# Tasks to perform:
1. According to the user-name thread, what is AB^ short for?
2. In the user-name thread, write out the passage from "## AB^ (Nov" to "ameivaboy-which is most)" again, switching every "ameivas" to "lizards".
3. List every distinct name that appears in the post headers of the user-name thread.

# Page excerpt:
# How did you get your user name?



## VARNYARD (Nov 6, 2007)

I got the name Varnyard because I kept and bred monitors for many years, however I do not any longer. I have also had many Colombian tegus, or as I called them mini Nile monitors. I really never fooled with many Argentines and I just assumed they were a whole lot like thier colombian cousins. Then I got one that was a tame adult male Argentine Black and White in a trade I think, too long ago and I don't remember all of the details. But he was a real pup, never offered to bite or tail whip, he also acted like he really like human contact. I guess that was when I was first hooked on the Argentine tegus.I got rid of all of my monitors and have been hooked on these tegus ever since. 

My user name is still the same due to the monitors and the Varanidae family, however I really just don't choose to keep them any longer. Varnyard still stuck, and I guess there is no reason to change my user name now when everyone knows me by that name.


----------



## Guest (Nov 6, 2007)

AnnihilationDreamscapes was a name I created during photoshop and 3 dimensional render training. I changed it when I tried to play Second life. I named my character Aprilia after my favorite motorcycles and I had to have a last name so I chose one that sounded Italian and the damn thing stuck. Second life blows, I played for 5 minutes and kept the name.


----------



## AlexSmith (Nov 6, 2007)

Aprilia, you're from Sacto.... I'm in Yuba City like 45 minutes away-ish...

I got my name from my parents they picked Alex, my last name is Smith :lol:


----------



## COWHER (Nov 6, 2007)

I am called COWHER because I have a unsettling lust for large female cows and it became my passion... sooo ..... yeah thats not true it really is my last name Matthew Cowher.


----------



## AlexSmith (Nov 6, 2007)

Dude I almost thought you were serious.... :lol:


----------



## Mike (Nov 6, 2007)

COWHER said:


> I am called COWHER because I have a unsettling lust for large female cows and it became my passion... sooo ..... yeah thats not true it really is my last name Matthew Cowher.



Haha thanks for clearing it up. :shock: :lol: :lol: :wink:


----------



## tegulevi (Nov 6, 2007)

hmmm
tegu + Levi = Tegulevi


----------



## VARNYARD (Nov 6, 2007)

Great answers guys!! Some of them are common and others are wild. But you must admit you wonder when you see some of them how they got them, I thought this would be a great topic.


----------



## AB^ (Nov 6, 2007)

well 



AB^ as most of you know is short for ameivaboy- which is the name i first went with after getting some tiger ameivas, after several years of being out of the hobby, these days I no longer keep ameivas and I am far from a boy so I just got by the initials now (except on sites I'm altready ameivaboy-which is most)

# Given entries:
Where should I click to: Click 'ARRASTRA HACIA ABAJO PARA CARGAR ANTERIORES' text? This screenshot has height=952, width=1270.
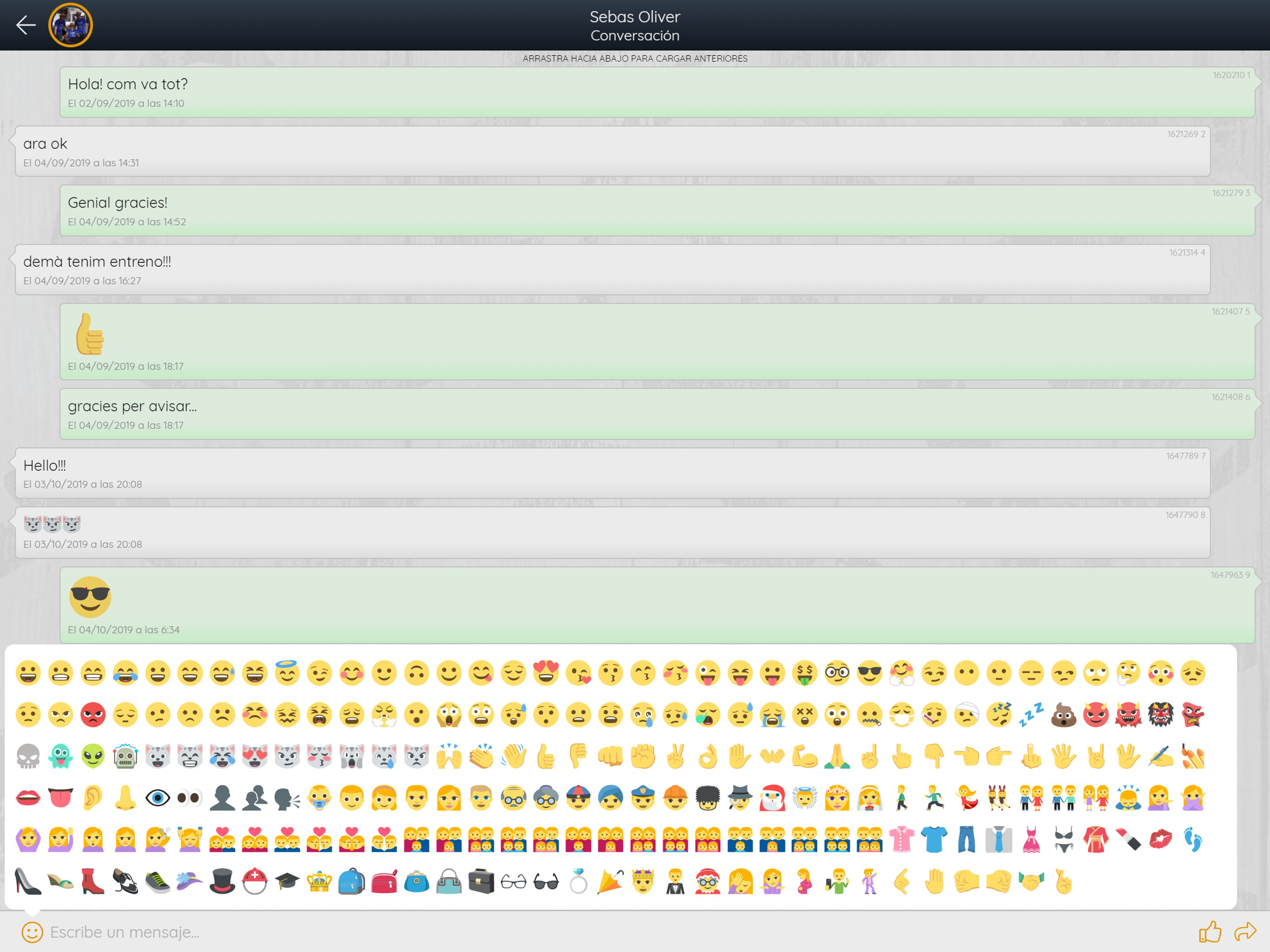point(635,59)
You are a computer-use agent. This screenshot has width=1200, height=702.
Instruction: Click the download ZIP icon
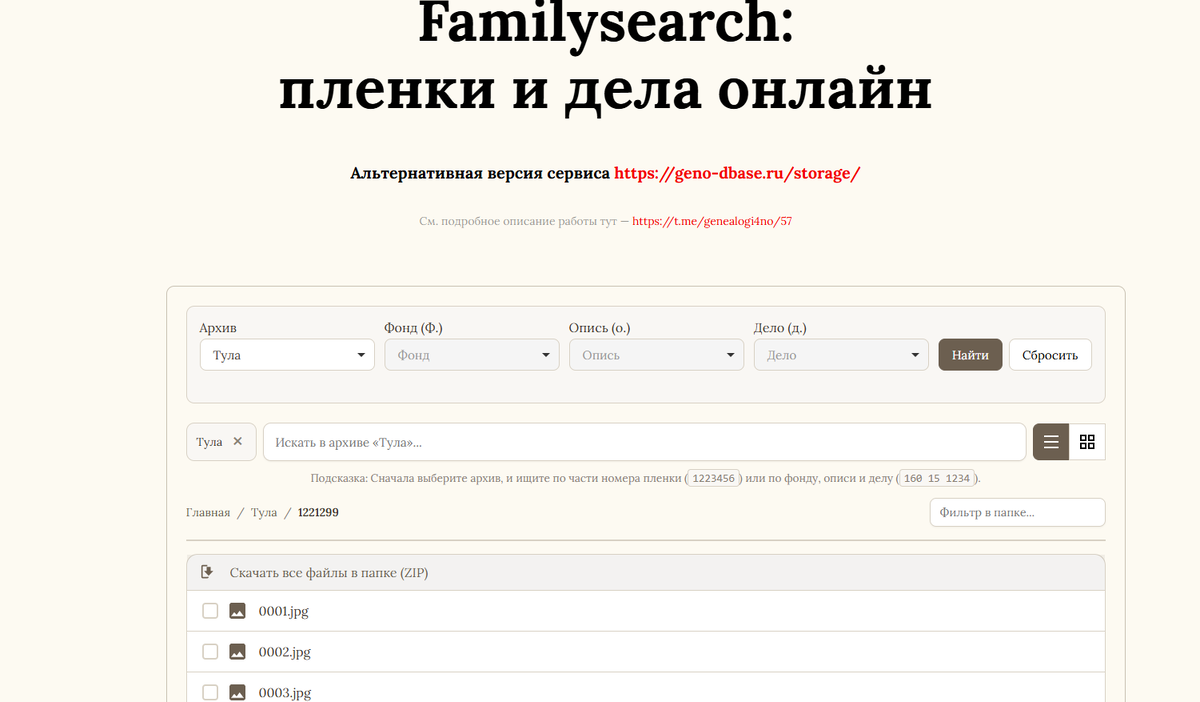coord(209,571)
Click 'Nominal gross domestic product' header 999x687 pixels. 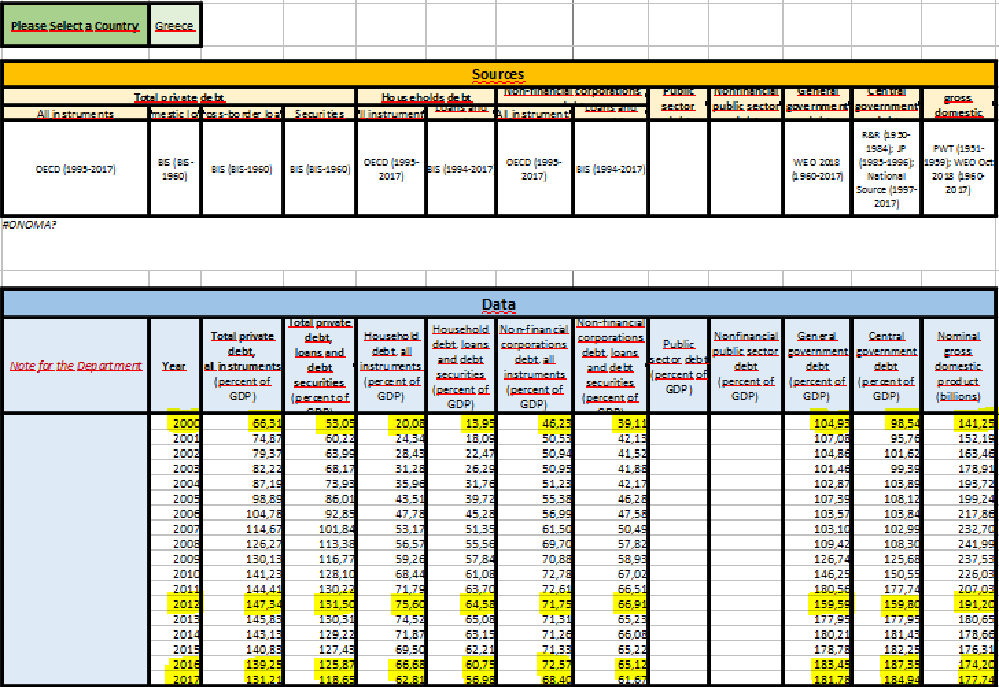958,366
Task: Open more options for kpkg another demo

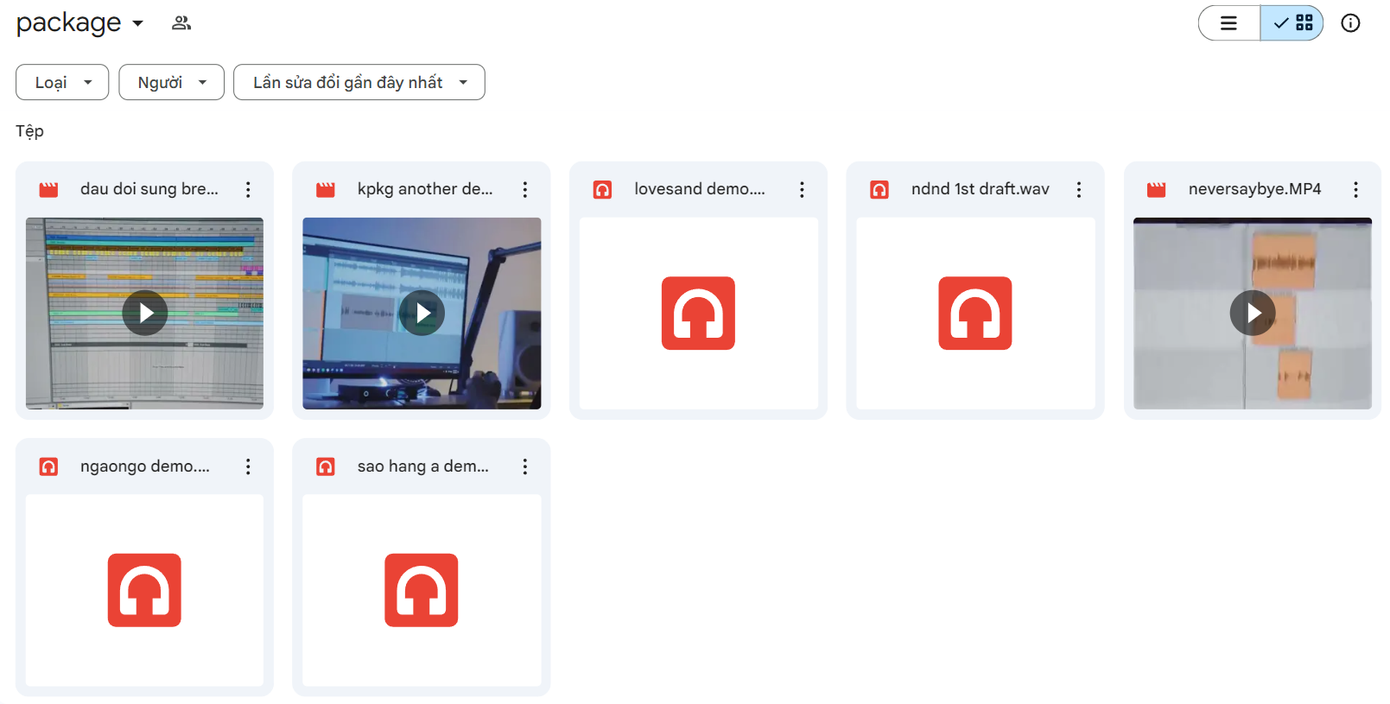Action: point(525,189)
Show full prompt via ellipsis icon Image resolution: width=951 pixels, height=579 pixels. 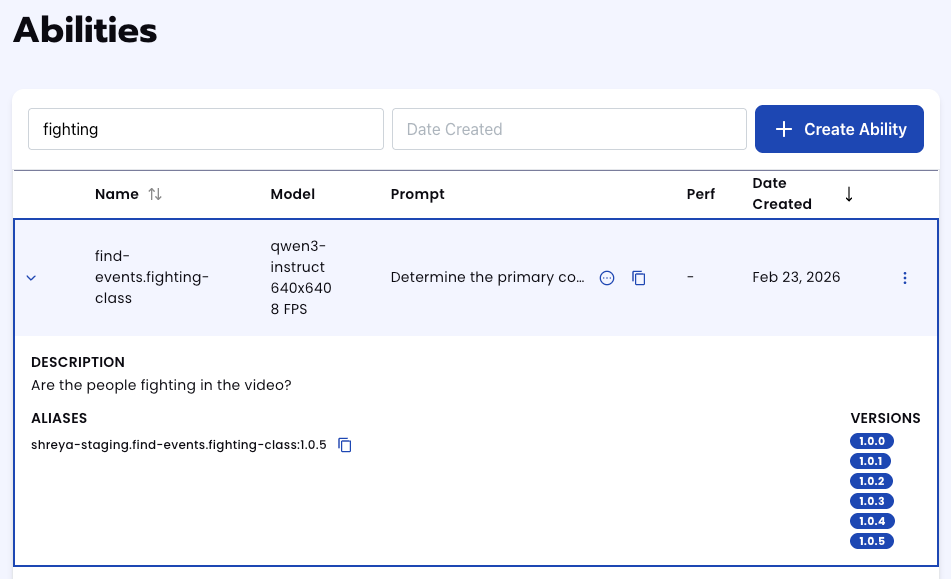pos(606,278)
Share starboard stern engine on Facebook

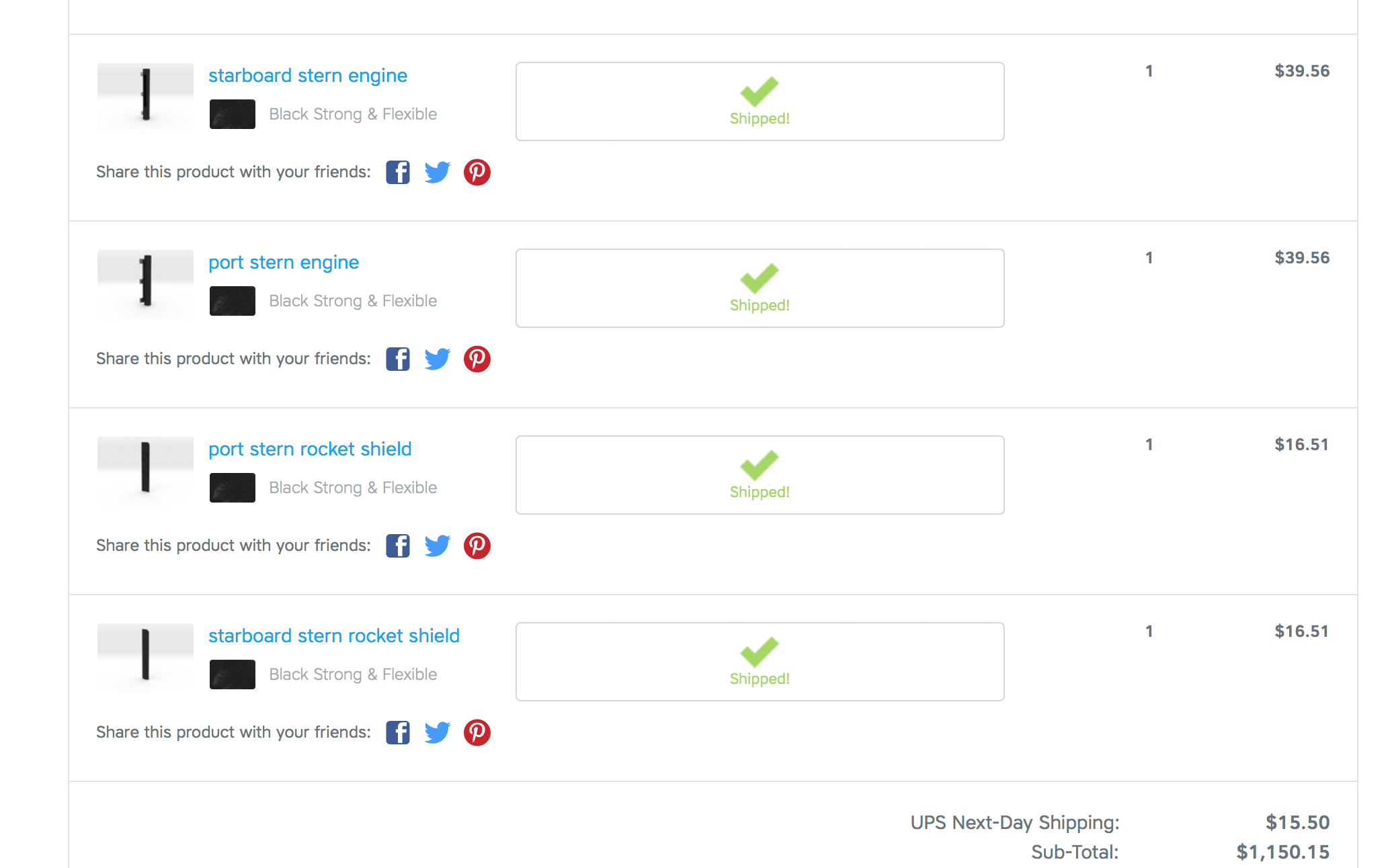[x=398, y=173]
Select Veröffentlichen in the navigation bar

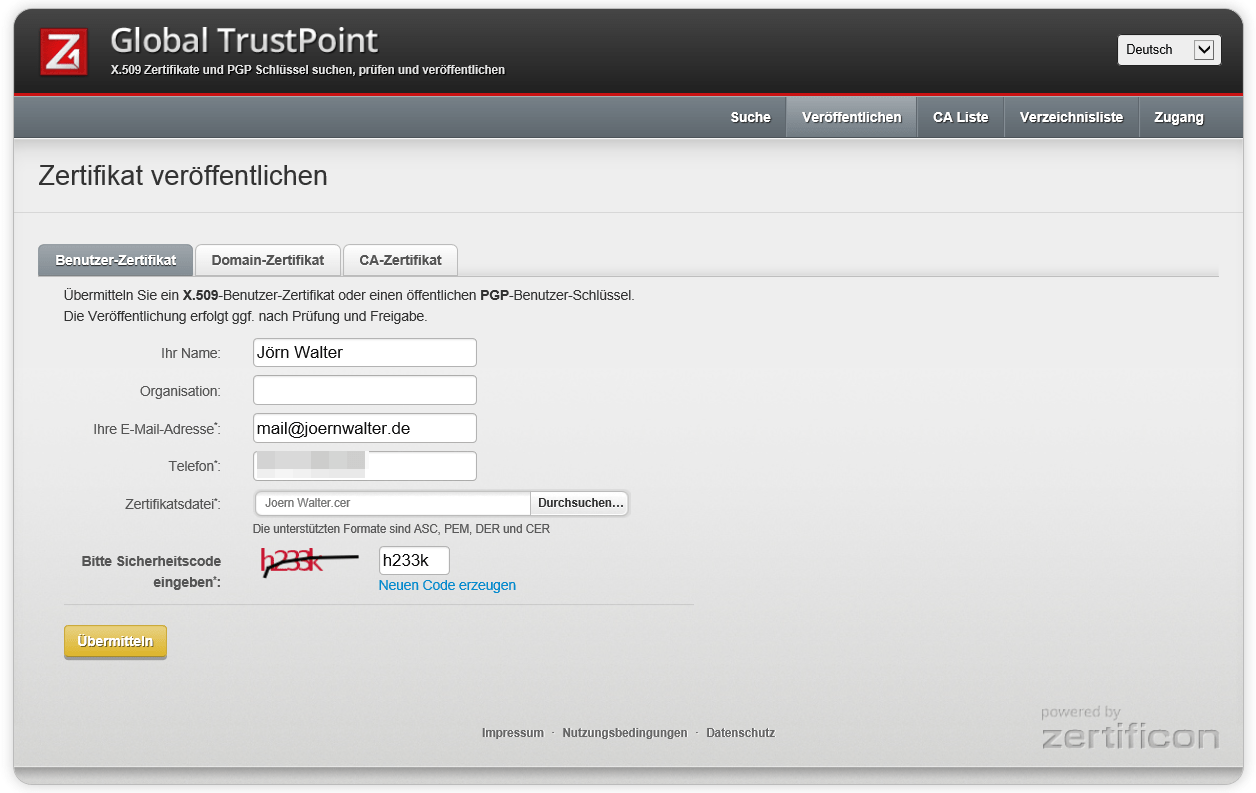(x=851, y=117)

# Solved problems:
1. ameivaboy

2.
## AB^ (Nov 6, 2007)

well 



AB^ as most of you know is short for ameivaboy- which is the name i first went with after getting some tiger lizards, after several years of being out of the hobby, these days I no longer keep lizards and I am far from a boy so I just got by the initials now (except on sites I'm altready ameivaboy-which is most)

3. VARNYARD, Guest, AlexSmith, COWHER, Mike, tegulevi, AB^